» INSTRUCTIONS TO FOLLOW
Rewrite the material between the line holding "Screen dimensions: 462x374" and the line holding "(x=16, y=48)", inclusive, as a two-column CSV with the header instruction,coordinates. Give one row per item, putting its text and its answer each in a single quoted field with line breaks turned into spaces.

» STORED RECORDS
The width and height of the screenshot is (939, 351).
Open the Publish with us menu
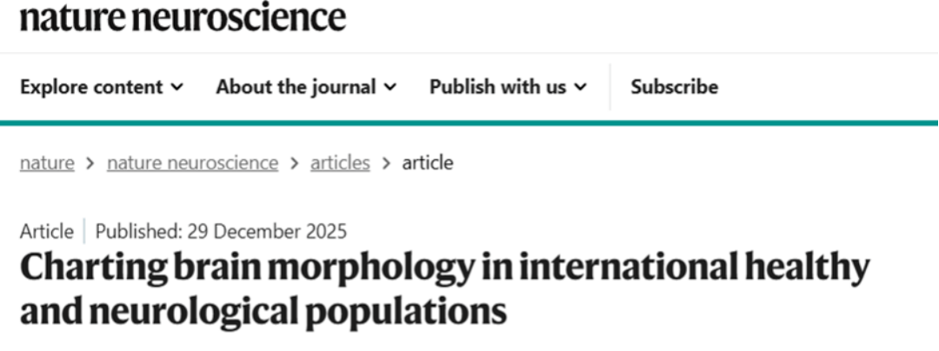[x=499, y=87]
--
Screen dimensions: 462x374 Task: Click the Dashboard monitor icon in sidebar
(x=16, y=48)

» TASK OUTPUT
instruction,coordinates
"Screen dimensions: 462x374 Task: Click the Dashboard monitor icon in sidebar","(x=16, y=48)"